Şer‘ ve şerî‘at, ‘Arş’ın kânunnâmesidir; yânî, ‘Arş’a istivâ eden Allâh’ın, ‘Arş ve altındaki mahlûkâtın nizâmını tâyîn ettiği bir fıtrat kitâbı, bir törenâmedir… Şer‘ ve şerî‘at, beşerî kânunların ‘Arş’ıdır, bir çatı ve bir kubbe olarak da tüm beşerî nizamların üzerinde yer tutar… Bu minvalde, töreli şâir Rumelili Za‘îfî de Şer-i Ahmed -yânî şerî‘at-ı Ahmediyye– olarak ifâde ettiği ezelî-Muhammedî şerî‘atı, Arş gibi yüksek ve demirden bir dağa benzetmektedir..:

Şer-i Ahmed âhenîn bir tağdur bâlâ çü Arş

Şer‘ ve şerî‘at, ‘Arş’ın şi‘ridir; nitekim şer‘-i şerîf, beşerî-dünyevî münâsebetlerin derûnî nizâmı ve intizâmı için ‘Arş katında tanzîm edilerek yazılıp indirilmiş bir kânunlar ve ilkeler manzûmesidir… Şer‘ ve şerî‘at, kâinâtın ve mükevvenâtın ezberinde, yânî derûnî meş‘arında bulunan ve onların hayâtî hareketlerine yön ve düzen veren bir nizâmnâme şi‘ridir…

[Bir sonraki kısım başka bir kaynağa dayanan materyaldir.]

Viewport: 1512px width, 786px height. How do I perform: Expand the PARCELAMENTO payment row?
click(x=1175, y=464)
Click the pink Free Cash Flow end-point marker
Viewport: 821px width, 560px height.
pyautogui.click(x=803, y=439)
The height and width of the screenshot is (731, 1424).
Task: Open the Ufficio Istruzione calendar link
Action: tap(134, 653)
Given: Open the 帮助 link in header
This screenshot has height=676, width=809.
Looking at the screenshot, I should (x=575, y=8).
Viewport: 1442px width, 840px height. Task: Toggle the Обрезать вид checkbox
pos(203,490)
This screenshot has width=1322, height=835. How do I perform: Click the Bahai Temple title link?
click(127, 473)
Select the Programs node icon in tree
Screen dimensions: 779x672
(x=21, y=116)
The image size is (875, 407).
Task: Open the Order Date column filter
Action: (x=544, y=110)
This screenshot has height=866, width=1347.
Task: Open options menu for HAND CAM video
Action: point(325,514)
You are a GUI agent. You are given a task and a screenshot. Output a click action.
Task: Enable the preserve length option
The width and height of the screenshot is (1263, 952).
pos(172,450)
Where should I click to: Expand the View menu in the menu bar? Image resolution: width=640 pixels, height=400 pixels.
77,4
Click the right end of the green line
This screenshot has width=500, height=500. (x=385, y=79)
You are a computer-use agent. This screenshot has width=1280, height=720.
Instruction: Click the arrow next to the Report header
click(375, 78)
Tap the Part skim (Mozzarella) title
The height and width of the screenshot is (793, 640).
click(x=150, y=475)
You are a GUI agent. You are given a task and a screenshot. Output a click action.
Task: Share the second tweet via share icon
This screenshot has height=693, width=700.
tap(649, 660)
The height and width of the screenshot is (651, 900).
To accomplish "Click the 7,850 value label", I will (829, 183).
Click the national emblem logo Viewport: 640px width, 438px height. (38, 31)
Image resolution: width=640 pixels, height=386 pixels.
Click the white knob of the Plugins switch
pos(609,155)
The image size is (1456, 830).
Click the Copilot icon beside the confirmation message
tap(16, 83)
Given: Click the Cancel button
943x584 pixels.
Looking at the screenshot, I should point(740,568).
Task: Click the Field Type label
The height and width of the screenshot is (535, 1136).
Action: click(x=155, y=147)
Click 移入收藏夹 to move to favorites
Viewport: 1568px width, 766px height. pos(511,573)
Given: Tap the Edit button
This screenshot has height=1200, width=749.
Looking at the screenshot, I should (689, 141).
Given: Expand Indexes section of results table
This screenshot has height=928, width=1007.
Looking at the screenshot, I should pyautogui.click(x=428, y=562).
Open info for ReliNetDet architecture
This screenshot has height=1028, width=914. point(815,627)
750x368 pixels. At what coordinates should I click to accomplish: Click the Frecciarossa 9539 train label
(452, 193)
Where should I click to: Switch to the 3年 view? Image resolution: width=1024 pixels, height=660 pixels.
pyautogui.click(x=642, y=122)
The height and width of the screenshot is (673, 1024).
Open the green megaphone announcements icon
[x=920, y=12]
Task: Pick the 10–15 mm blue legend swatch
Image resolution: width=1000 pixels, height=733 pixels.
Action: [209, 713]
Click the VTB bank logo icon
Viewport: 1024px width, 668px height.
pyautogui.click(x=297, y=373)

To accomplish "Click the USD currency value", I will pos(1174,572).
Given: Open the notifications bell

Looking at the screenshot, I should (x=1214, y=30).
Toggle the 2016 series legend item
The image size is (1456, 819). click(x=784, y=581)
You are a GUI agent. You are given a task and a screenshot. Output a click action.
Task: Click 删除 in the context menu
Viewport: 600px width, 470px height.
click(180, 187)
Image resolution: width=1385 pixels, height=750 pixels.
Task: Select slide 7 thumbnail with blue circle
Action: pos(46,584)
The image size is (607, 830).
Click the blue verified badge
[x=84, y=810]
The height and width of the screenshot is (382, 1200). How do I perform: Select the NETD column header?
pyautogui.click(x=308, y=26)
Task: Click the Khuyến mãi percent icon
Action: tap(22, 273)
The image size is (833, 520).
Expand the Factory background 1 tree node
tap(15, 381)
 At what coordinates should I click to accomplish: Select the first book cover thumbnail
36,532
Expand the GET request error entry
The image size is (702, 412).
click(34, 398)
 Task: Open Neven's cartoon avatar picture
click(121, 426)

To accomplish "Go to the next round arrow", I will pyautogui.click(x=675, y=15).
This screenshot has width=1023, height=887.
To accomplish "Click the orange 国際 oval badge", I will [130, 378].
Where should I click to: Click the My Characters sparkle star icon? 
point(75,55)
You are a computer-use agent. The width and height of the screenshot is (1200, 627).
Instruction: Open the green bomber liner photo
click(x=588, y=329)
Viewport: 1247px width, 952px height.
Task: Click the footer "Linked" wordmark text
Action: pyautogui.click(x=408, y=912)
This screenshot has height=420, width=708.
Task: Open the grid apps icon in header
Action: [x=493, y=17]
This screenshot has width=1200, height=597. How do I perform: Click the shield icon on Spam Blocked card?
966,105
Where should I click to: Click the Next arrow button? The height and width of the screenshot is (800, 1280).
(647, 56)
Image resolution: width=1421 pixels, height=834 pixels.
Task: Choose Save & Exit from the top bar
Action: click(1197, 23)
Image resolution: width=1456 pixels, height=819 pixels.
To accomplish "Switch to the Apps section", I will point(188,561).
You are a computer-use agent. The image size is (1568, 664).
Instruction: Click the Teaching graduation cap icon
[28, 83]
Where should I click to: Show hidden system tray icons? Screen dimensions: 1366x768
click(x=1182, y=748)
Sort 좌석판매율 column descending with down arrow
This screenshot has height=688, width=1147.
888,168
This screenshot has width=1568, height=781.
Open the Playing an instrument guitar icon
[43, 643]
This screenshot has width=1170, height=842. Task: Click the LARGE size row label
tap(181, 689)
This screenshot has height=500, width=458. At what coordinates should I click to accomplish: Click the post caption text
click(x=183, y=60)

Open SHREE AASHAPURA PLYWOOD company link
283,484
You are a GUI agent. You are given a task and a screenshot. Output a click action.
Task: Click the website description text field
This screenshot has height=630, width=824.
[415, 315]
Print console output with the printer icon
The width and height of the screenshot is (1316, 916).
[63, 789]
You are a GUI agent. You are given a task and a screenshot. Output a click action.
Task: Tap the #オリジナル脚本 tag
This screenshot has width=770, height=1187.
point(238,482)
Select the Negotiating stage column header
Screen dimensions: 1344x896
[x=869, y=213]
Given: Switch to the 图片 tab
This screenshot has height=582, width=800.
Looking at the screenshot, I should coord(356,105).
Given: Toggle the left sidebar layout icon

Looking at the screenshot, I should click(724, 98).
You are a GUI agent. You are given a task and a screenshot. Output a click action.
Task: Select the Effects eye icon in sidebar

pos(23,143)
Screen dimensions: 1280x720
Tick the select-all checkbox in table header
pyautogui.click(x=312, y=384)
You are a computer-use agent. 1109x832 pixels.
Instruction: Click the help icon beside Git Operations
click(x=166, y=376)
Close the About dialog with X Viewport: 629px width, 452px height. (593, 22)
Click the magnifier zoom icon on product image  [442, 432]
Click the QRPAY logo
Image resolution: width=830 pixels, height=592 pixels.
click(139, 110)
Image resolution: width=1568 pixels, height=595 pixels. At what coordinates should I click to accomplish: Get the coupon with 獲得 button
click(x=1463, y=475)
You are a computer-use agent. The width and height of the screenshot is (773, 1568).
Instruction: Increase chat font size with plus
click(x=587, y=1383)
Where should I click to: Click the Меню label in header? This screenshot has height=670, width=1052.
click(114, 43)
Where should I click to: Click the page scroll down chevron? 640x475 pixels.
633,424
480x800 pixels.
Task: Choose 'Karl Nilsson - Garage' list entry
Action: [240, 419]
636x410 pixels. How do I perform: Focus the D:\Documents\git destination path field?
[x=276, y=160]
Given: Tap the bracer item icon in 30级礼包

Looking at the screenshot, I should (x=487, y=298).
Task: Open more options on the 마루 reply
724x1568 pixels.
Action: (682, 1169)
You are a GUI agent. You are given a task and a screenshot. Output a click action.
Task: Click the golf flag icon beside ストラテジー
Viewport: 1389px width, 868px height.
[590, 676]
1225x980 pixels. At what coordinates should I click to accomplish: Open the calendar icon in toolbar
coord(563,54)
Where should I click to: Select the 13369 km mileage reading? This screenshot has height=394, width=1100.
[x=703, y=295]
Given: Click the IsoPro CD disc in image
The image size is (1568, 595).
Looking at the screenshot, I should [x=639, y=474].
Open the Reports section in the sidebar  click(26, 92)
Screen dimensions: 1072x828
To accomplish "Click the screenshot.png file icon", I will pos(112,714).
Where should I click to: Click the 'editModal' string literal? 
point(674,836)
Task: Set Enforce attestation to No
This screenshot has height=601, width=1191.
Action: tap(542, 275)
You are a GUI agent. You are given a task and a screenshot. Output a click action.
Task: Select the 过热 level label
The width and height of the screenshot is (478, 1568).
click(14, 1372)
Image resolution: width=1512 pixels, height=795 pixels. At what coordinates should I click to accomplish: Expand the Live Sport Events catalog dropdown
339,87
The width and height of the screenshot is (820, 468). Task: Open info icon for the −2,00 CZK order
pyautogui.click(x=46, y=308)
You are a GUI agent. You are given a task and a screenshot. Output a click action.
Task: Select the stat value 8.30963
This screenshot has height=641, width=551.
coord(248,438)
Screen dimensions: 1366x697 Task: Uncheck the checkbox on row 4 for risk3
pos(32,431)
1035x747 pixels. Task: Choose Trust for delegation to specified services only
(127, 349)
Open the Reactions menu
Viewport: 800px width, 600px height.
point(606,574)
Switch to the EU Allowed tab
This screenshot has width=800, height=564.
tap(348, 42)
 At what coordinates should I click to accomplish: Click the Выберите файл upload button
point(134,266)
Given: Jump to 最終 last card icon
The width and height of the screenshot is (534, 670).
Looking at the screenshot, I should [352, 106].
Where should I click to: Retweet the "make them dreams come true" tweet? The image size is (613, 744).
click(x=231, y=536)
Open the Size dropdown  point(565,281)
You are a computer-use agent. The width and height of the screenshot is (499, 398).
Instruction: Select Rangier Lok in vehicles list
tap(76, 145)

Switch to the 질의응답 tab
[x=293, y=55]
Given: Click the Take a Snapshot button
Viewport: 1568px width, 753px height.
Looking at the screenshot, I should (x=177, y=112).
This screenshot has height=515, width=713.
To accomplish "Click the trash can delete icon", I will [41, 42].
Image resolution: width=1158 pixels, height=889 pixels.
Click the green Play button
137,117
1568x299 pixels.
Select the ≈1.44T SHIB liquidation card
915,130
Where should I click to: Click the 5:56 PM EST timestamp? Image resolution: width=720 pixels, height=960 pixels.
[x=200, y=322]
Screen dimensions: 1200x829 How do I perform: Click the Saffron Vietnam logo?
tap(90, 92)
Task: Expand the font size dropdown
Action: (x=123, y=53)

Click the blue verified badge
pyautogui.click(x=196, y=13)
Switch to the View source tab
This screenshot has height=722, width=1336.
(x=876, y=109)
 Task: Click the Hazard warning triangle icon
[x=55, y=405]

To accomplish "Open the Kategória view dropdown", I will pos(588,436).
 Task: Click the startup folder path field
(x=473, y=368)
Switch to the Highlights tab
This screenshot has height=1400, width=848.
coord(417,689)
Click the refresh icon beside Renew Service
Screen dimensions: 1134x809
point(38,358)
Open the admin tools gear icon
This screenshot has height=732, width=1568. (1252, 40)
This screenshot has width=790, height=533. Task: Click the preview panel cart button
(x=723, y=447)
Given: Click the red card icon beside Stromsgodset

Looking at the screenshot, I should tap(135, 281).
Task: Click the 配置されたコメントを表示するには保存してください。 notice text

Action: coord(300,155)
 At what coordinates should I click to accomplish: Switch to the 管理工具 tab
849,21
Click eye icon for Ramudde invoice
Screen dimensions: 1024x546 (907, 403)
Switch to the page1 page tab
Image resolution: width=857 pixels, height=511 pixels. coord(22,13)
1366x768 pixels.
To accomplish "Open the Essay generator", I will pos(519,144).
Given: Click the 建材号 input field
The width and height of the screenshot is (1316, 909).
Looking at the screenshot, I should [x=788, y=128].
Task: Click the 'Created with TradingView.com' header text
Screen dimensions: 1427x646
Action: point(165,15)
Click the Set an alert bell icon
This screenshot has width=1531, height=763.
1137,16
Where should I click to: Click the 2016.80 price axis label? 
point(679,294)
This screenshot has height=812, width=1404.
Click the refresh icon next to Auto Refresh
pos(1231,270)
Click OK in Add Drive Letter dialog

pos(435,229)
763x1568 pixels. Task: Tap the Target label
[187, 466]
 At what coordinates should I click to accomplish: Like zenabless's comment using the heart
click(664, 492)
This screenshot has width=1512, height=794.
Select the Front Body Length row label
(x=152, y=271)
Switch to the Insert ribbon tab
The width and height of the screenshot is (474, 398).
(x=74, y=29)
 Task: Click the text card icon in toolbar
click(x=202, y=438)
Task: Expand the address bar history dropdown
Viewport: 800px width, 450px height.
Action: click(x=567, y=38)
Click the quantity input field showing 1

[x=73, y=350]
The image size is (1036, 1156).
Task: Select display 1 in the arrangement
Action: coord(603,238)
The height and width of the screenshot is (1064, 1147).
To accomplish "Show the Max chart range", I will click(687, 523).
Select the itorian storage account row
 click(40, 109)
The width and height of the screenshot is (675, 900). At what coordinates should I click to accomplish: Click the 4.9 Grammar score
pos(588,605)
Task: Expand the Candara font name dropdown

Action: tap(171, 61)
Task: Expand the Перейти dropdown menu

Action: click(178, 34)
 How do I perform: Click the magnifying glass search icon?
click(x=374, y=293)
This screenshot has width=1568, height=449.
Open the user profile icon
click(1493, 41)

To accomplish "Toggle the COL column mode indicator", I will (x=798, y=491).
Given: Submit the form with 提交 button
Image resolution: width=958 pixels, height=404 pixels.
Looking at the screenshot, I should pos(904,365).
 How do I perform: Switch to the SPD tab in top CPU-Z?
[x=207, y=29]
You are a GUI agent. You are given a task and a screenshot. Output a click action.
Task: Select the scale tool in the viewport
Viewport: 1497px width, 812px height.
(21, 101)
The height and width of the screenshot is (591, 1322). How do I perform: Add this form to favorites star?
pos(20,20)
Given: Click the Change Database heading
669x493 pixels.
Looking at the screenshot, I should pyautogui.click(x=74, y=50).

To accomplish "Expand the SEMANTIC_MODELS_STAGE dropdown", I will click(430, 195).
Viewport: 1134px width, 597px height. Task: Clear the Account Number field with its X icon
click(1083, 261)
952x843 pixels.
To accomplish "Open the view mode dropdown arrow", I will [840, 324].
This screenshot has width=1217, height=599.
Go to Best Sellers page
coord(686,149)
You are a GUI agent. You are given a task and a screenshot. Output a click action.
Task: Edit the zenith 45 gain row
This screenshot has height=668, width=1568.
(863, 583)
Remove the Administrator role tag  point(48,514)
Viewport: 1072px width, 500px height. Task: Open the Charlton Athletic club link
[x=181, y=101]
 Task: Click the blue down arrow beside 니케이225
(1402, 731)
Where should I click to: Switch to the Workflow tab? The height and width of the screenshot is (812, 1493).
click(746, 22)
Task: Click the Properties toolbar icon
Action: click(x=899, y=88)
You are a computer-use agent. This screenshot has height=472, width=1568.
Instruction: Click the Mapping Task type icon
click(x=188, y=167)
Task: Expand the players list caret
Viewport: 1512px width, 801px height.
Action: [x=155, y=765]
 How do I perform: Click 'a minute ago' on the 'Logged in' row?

Şi‘r, ‘Arş’ın san‘atı, san‘atların ‘Arş’ıdır… Ezelî “Kun… (Ol…)” kelâmı ile var kılınan ilk mahlûkât arasında yer alan ‘Arş’ın kelâmî-sözel bir mâhiyete sâhip olduğu, altında bulunan Levh-i Mahfûz’da ise mazmûn denilen kelâmî şi‘r hakîkatlarının muhâfaza edildiği hesâba alınacak olursa, şi‘r san‘atına böyle bir pâye vermek mümkün olsa gerektir…

Şi‘r, şâirin şer‘i ve san‘atların şerî‘atıdır… Töreli şi‘r telakkiyâtı, şâirlere peygamberlerin hemen altındaki tabakada yer vermektedir; bunda, hem peygamberlerin hem de şâirlerin aynı hikmet ve hakîkat kaynağından, yânî Levh-i Mahfûz’dan beslendikleri kabûlünün etkisi mühimdir… Şer‘ ve şerî‘at sözeldir; sözel san‘atların en sırlısı ve en mühimmi olan töreli şi‘r de bu husûsiyetiyle san‘atların şerî‘atı ve de en şer‘îsi sayılabilir…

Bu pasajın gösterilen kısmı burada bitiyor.